Solved: Re: how to optimize filter by a measure using disc...

mim · ‎04-12-2020

Hi

my model has two tables that show coordinates from openstreetmap, I am using a measure to calculate the distance bewtween two coordinates see blog here https://radacad.com/dynamic-distances-in-power-bi

the report work like this, you select a point, and a distance, and the measure will filter all the points < distance, now the report works perfectly till the data is around 1 Millions, after that it becomve very slow, once I loaded the whole data around 15 millions, the measure take nearly 11 seconds ?
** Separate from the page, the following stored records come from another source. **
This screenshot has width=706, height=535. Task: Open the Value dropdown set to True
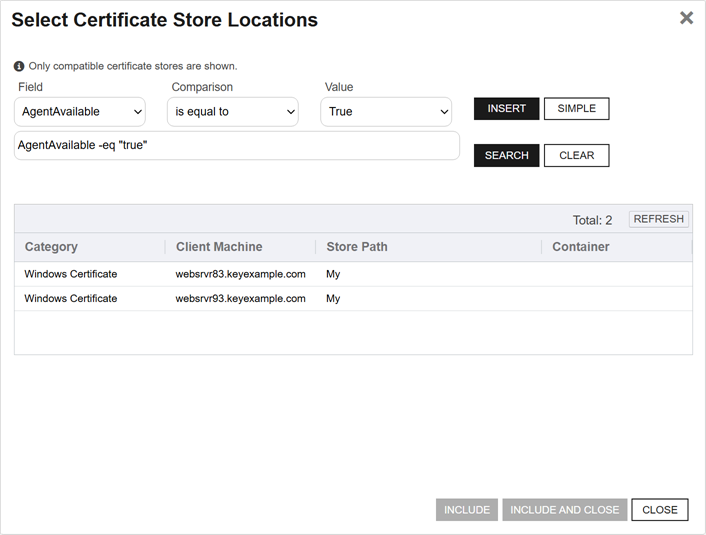click(386, 112)
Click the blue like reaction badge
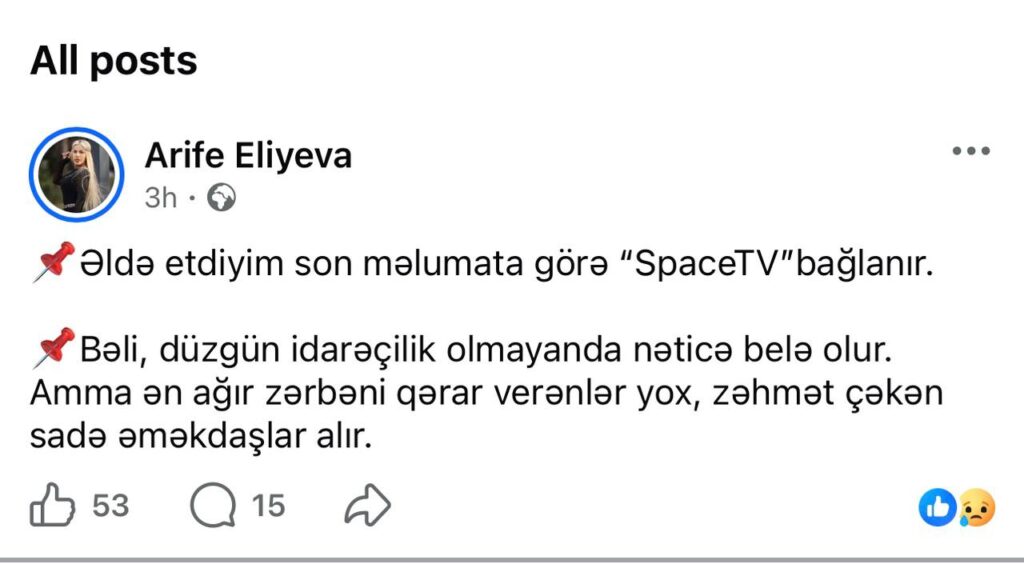1024x568 pixels. coord(937,509)
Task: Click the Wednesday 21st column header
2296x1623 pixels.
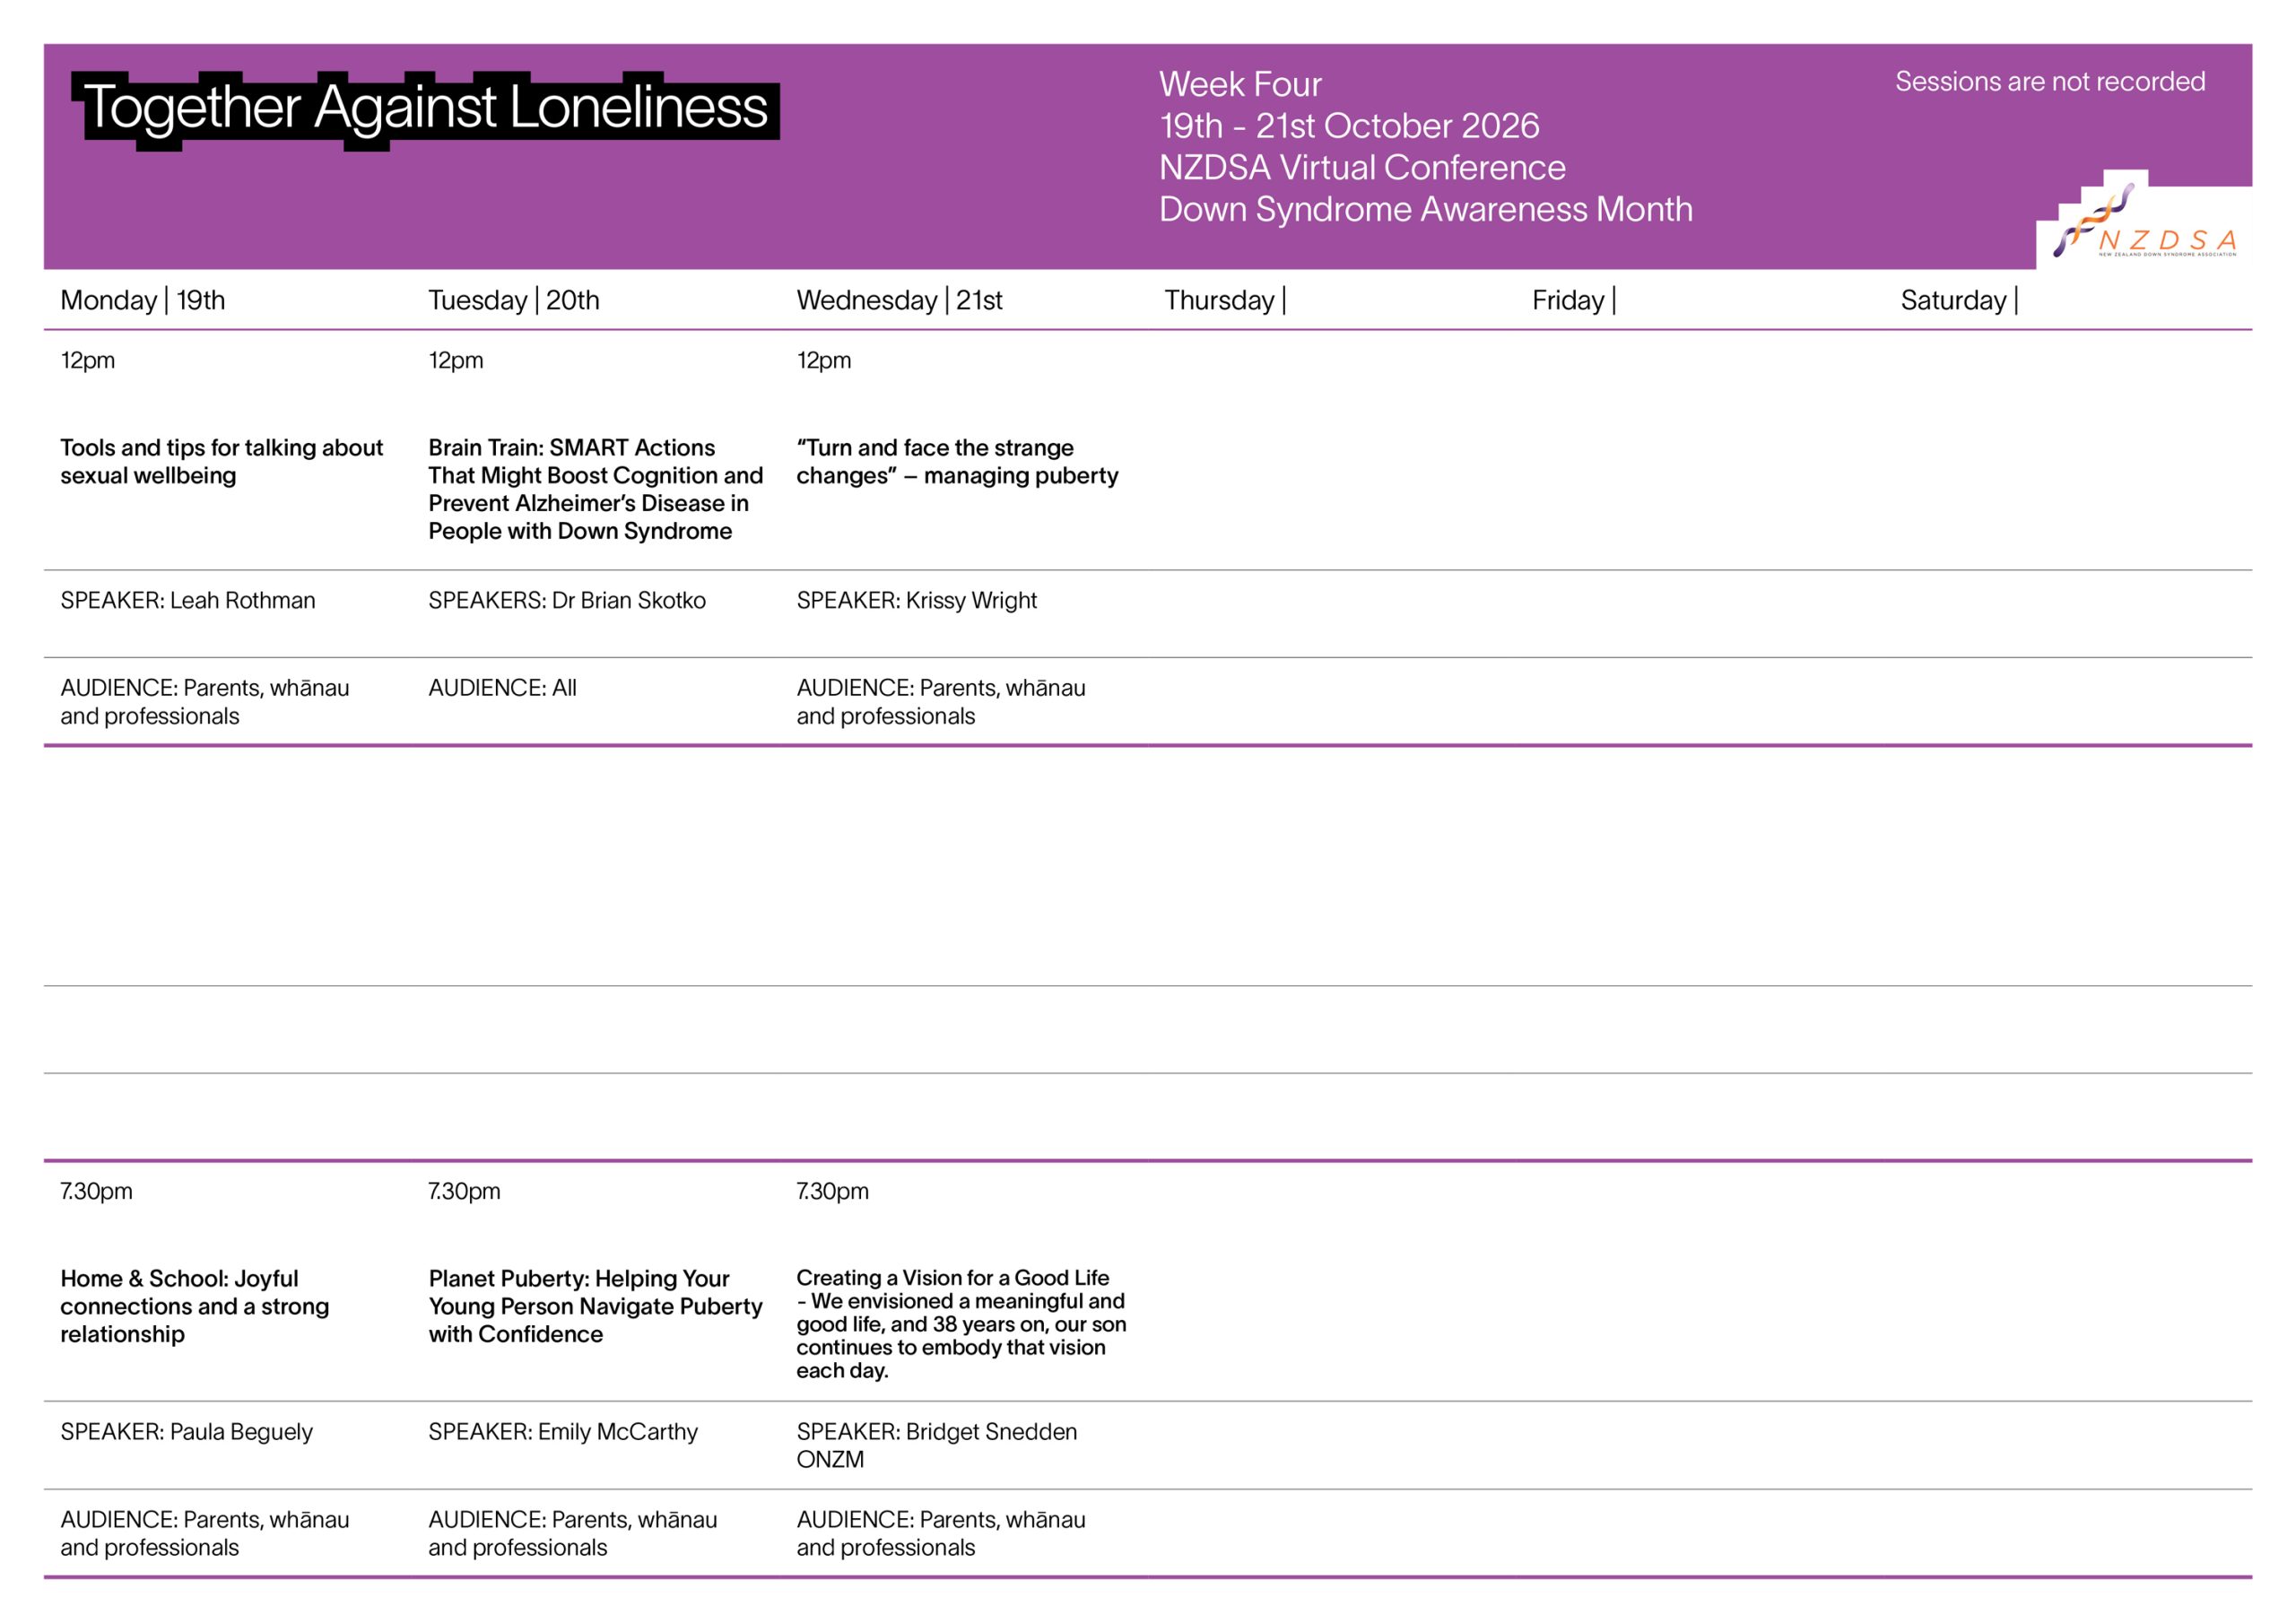Action: (x=899, y=300)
I attached an example, I loaded the data for turkey alone

https://app.box.com/s/86scgz5nm0ad7s8uitd84vc7k4lgtrgk

TomMartens · ‎04-13-2020

Hey @mim ,

this is my best (at the moment) for the distance_filter measure, it's called a little different:

distance_filter tom = 
var _d = max(distance[Value])
return 
if([Kilometers] <= _d , 1 , BLANK())

As you can see, I dropped the caching for [Kilometers] as it's calculated on a row basis, the column 'amenity'[index].
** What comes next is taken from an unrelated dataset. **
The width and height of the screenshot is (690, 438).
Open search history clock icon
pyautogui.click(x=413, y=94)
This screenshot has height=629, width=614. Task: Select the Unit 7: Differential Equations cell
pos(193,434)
My 1st attempt was useless.

Nevertheless, instead of returning the kilometers, the formula returns 1 if the condition is met, otherwise explicitly BLANK().
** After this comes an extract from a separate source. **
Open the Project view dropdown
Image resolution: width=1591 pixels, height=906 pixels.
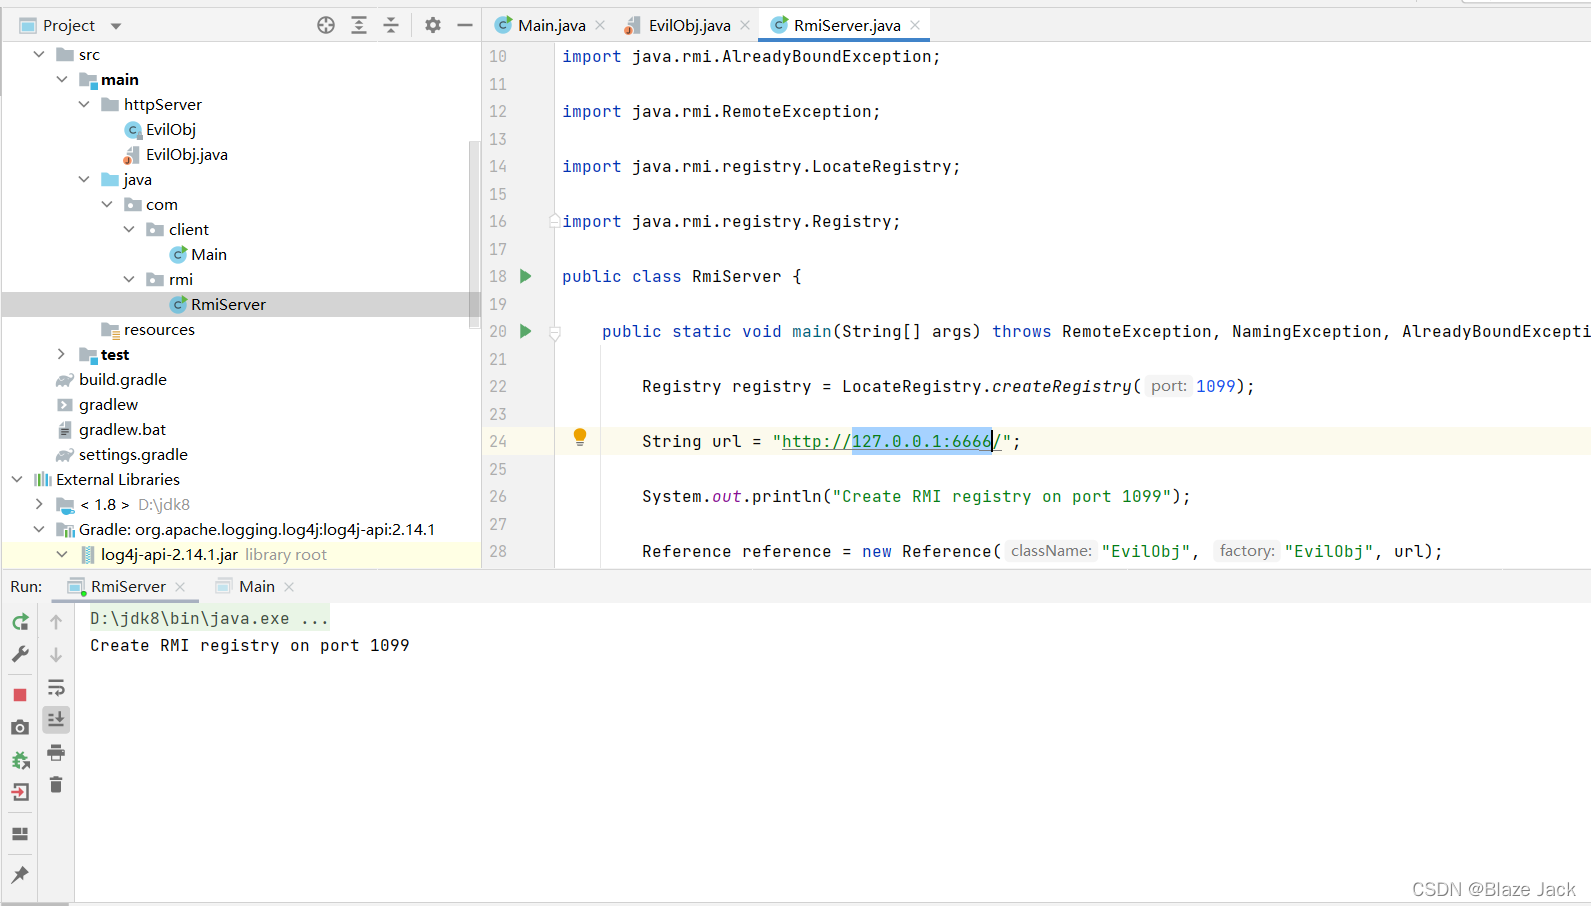(116, 26)
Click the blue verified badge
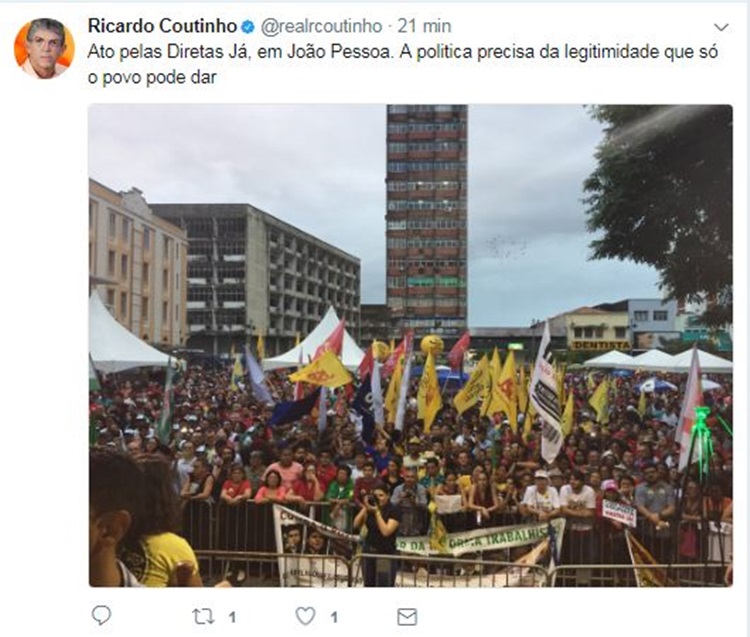The height and width of the screenshot is (637, 750). click(x=248, y=27)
I use this setting for the filter on both visuals, the matrix, and the icon map:

These are the performance counters, using the performance analyzer inside Power BI Desktop:

The adjusted distance_filter tom measure in combination with the adjusted visual filter creates these performance measurements:

In contrast, the original distance_filter and not is blank visual level filter:

Using the adjusted measure and the adjusted visual level filter setting provide slight improvements.

I think it's not possible to optimize the [kilometers] measure, it is applied to each row, the index column. As the algorithm is more complex (the nature of this algorithm) the formula engine has to be used.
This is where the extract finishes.